Challenge: Pull out every line below that contains the word "Where". Case matters.

Data listing:
+---+

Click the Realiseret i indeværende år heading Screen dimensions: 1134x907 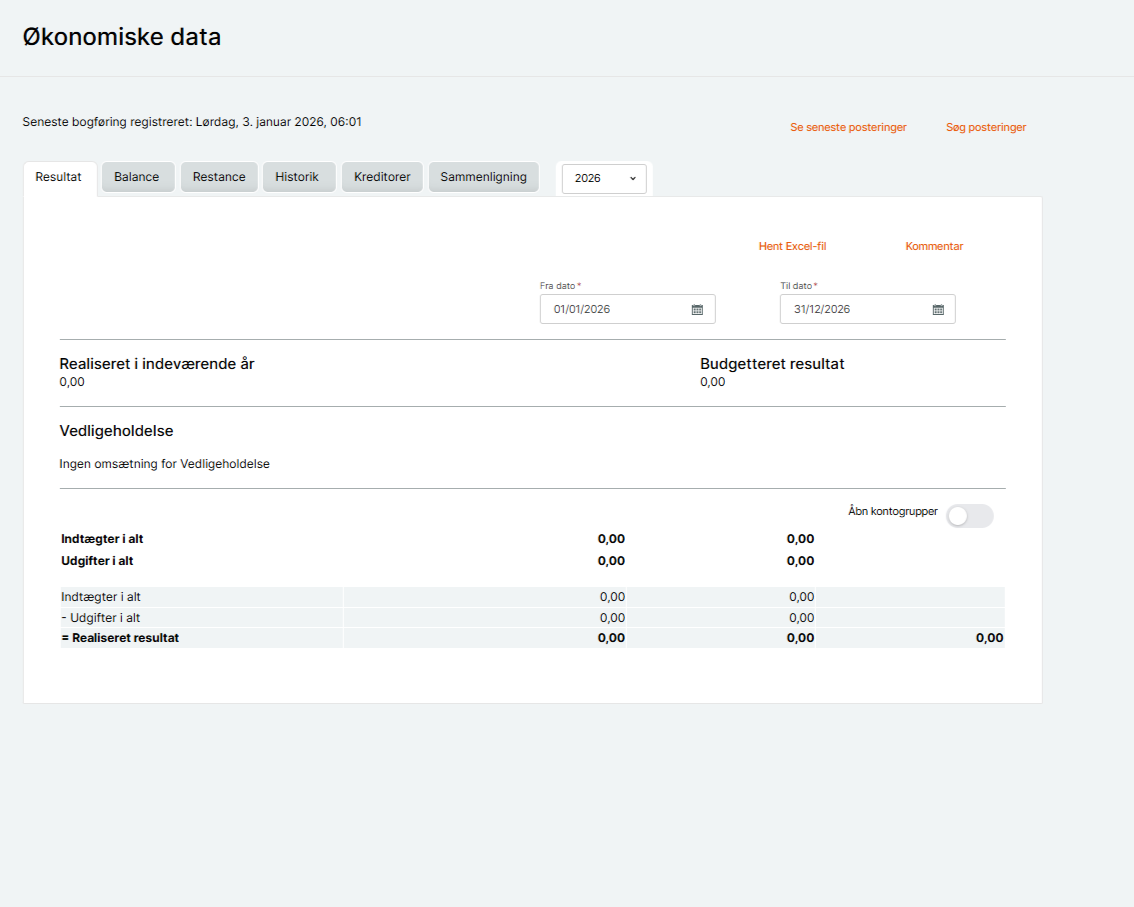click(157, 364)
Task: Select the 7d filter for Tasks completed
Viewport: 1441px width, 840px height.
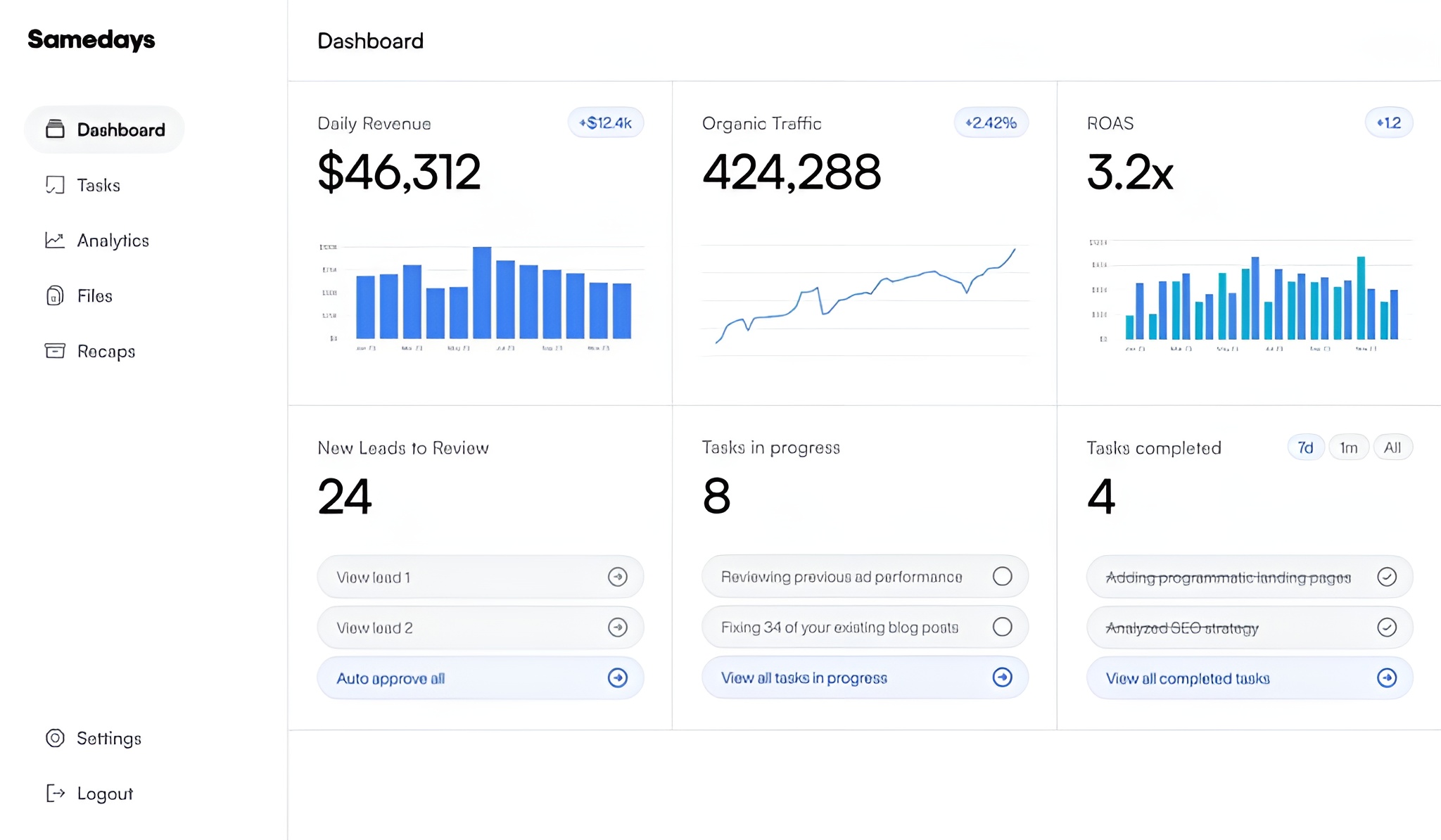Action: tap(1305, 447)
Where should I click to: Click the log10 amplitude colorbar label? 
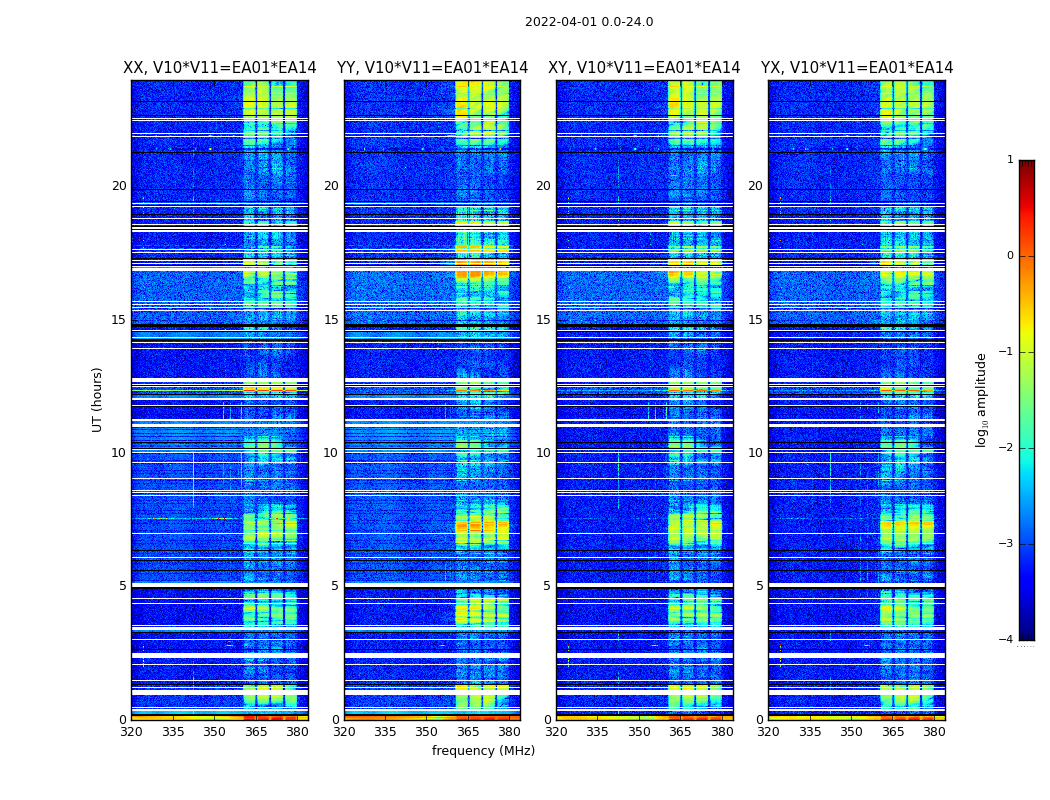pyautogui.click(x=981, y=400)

+---+

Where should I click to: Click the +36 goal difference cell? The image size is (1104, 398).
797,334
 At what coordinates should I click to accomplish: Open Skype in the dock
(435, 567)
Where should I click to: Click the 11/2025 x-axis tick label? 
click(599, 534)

+---+

Finished answer:
Where should I click to: Click the log10 amplitude colorbar label? 
Where should I click to: Click the +36 goal difference cell? The image size is (1104, 398).
Where should I click to: Click the 11/2025 x-axis tick label? 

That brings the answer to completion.